_YOUR ASSIGNMENT_. Hunt for the word "خرید" across the entries below, copying each line that holds it.

======== DATA FOR ANALYSIS ========

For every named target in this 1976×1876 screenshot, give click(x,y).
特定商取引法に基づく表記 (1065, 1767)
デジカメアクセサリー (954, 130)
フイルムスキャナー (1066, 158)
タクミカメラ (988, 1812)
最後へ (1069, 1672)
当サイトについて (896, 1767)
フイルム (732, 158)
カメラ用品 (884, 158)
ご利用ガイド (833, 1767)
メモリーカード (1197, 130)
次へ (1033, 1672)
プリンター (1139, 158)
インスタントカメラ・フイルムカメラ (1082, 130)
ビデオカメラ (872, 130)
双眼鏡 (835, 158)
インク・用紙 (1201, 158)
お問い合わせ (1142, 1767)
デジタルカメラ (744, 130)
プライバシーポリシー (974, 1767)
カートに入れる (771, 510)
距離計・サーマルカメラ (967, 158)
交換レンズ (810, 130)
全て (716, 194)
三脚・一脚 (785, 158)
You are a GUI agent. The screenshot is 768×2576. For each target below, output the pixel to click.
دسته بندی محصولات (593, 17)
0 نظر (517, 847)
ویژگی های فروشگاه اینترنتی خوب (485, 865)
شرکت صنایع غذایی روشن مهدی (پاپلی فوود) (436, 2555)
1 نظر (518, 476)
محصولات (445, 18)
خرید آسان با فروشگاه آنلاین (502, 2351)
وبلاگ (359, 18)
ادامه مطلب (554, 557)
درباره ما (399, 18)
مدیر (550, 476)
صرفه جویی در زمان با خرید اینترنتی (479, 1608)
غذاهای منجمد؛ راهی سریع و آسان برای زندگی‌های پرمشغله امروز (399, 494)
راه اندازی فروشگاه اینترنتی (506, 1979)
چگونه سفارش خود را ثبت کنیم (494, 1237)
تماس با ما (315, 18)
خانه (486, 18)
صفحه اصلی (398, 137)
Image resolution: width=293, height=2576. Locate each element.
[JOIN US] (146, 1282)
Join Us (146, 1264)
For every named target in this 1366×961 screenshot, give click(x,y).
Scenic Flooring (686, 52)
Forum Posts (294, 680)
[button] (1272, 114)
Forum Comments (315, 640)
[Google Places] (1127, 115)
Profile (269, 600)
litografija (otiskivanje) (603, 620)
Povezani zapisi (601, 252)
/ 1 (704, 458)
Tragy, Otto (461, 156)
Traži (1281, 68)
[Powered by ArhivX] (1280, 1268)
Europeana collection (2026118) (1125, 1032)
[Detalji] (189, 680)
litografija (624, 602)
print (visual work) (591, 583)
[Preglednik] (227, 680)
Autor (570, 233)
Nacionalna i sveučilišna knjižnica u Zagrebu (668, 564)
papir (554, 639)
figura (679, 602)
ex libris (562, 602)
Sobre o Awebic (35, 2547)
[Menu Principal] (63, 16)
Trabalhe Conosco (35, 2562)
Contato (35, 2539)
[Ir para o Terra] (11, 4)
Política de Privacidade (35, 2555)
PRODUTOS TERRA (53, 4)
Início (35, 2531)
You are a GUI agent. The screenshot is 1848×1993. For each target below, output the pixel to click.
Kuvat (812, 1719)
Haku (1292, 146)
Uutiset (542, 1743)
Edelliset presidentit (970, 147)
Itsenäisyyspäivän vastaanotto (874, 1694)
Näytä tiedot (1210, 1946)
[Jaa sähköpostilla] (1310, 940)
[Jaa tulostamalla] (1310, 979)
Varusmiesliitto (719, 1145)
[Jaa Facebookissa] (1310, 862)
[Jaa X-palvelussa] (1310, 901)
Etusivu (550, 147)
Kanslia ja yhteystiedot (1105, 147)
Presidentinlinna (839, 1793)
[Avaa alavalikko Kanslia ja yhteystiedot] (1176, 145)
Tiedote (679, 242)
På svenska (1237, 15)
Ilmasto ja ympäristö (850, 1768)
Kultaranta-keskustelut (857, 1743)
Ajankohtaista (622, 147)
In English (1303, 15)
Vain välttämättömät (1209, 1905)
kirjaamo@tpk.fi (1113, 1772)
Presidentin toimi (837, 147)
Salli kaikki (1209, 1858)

========

_PROBLEM SOLUTION_.
خرید آسان با فروشگاه آنلاین (502, 2351)
صرفه جویی در زمان با خرید اینترنتی (479, 1608)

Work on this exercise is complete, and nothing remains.